Your task. In the records below, the line with "Screen dimensions: 270x185" opens the range and the line with "This screenshot has width=317, height=351." closes it; print that range exactly and nothing else.

Data to use.

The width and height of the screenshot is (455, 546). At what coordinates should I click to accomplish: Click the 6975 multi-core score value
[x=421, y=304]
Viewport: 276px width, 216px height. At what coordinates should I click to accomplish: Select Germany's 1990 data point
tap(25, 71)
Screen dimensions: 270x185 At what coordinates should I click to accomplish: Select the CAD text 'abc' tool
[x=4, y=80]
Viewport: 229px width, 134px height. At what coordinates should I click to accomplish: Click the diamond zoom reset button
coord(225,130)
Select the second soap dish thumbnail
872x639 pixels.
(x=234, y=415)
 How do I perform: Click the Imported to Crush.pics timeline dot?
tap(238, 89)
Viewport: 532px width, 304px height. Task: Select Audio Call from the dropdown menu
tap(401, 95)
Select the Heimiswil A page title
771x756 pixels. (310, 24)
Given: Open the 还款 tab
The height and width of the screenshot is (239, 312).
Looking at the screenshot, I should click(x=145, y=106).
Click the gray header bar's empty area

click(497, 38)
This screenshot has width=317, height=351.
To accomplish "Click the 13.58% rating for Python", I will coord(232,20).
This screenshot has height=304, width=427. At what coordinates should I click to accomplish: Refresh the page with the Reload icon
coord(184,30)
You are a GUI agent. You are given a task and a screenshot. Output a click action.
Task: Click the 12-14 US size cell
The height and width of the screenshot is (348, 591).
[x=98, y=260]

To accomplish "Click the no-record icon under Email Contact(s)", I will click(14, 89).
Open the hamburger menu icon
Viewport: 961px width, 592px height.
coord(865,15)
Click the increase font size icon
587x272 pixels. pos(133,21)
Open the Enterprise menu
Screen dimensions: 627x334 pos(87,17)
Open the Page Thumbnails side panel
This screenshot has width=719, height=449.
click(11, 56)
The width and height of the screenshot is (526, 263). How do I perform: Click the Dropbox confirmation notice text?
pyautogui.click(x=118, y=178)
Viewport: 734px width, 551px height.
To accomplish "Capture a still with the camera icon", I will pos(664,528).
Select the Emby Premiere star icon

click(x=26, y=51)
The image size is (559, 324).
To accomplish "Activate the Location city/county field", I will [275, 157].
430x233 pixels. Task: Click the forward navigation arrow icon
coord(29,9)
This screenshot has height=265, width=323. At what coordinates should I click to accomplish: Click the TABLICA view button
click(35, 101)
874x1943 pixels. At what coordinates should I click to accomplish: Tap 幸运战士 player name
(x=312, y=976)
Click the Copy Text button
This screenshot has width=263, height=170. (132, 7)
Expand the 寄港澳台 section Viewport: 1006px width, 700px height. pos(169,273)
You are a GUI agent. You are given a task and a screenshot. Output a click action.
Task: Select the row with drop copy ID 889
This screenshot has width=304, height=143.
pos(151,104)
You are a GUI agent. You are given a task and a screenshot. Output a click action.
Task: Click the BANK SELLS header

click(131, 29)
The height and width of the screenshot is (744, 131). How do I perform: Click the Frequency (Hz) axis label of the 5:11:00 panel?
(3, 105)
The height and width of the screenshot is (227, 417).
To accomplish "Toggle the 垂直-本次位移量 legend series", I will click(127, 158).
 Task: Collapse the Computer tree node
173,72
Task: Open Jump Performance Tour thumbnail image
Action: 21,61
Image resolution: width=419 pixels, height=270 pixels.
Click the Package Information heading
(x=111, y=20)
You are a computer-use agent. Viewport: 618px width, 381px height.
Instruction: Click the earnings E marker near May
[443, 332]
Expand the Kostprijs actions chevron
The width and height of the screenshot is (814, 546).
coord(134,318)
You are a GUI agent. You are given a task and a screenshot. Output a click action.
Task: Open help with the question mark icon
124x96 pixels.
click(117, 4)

Result of this exercise.
Screen dimensions: 270x185 At what coordinates should I click to accomplish: Select the CAD text 'abc' tool
[x=4, y=80]
Viewport: 229px width, 134px height. At what coordinates should I click to accomplish: Click the diamond zoom reset button
coord(225,130)
Select the second soap dish thumbnail
872x639 pixels.
(x=234, y=415)
 How do I perform: Click the Imported to Crush.pics timeline dot?
tap(238, 89)
Viewport: 532px width, 304px height. Task: Select Audio Call from the dropdown menu
tap(401, 95)
Select the Heimiswil A page title
771x756 pixels. (310, 24)
Given: Open the 还款 tab
The height and width of the screenshot is (239, 312).
Looking at the screenshot, I should click(x=145, y=106).
Click the gray header bar's empty area

click(497, 38)
This screenshot has width=317, height=351.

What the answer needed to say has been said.